Ответ пришёл сам, стоило мне поставить термос на стол и открыть его. Запах трав, словно открываешь пузырёк с кусочком лета, заполнил комнату. Это же тот самый отвар, который мне давала Синтия, когда я заболела! Любопытство овладело мной: смогу ли я увидеть воспоминания термоса? Я налила немного напитка в крышечку термоса и сделала глоток…
– Вот, держи, – услышала я, будто издалека голос Синтии Вэн, – это восстановит её силы.
Я увидела, как она стоит в дверях своего дома в предрассветных сумерках, протягивая кому-то бережно завёрнутый в полотенце термос.
– Прости, что из-за меня, – Синтия потупила взгляд, – с Евой этой случилось.
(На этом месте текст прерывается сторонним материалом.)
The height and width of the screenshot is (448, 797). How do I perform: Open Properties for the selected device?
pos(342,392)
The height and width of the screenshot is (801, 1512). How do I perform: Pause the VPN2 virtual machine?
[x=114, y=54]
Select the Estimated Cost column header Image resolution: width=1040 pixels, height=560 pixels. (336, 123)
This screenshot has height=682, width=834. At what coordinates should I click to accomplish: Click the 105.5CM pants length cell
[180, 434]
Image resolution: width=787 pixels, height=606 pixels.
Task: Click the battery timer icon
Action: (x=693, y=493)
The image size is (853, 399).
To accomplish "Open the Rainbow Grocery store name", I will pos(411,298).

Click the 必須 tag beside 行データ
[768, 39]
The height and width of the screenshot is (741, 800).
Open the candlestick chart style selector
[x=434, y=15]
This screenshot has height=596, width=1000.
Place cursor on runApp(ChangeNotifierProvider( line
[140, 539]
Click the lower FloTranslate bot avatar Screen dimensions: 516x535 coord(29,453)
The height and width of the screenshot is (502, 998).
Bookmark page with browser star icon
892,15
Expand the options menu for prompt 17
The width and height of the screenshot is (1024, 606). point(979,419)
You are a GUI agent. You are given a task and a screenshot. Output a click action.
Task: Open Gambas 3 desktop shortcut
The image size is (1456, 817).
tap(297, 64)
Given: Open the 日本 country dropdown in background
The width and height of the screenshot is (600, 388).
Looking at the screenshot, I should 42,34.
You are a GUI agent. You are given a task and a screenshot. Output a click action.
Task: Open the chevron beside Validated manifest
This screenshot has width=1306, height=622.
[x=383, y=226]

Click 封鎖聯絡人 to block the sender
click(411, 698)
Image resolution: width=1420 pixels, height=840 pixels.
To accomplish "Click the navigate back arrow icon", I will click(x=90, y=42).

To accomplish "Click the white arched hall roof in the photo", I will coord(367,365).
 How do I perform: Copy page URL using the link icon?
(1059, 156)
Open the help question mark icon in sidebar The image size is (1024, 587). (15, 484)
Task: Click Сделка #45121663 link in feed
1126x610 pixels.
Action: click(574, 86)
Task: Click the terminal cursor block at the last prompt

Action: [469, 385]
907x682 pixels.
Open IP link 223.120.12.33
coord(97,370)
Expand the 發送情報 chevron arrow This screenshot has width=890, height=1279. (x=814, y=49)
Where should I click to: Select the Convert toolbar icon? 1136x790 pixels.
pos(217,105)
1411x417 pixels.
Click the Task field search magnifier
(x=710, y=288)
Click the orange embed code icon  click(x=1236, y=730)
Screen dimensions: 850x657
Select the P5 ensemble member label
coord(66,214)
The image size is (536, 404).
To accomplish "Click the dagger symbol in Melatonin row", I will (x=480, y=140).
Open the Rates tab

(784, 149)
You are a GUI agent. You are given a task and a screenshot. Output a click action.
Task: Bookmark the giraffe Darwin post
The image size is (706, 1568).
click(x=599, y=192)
Не нужно было оставлять её одну…
– Проехали, – поспешил ответить второй голос.
Я узнала его: это Бронислав Патиенс. Он забрал термос и ему даже удалось поставить его во внутренний карман своего пальто. Воспоминания виделись всё четче, и вот я уже хорошо различала и лица собеседников. Обоим было не очень-то комфортно.
– Вы привыкли защищать дом от вампиров, а не от лисиц, так что… – Бронислав неопределённо развёл руками. Очевидно, это значило, что он их простил.
– Рано поднялся сегодня, Бо? – Гарт Вэн вклинился в разговор полушутливой фразой. Он, видно, собирался на работу, но не мог не отвлечься на гостя.
– Уж не спалось, – мрачно парировал тот.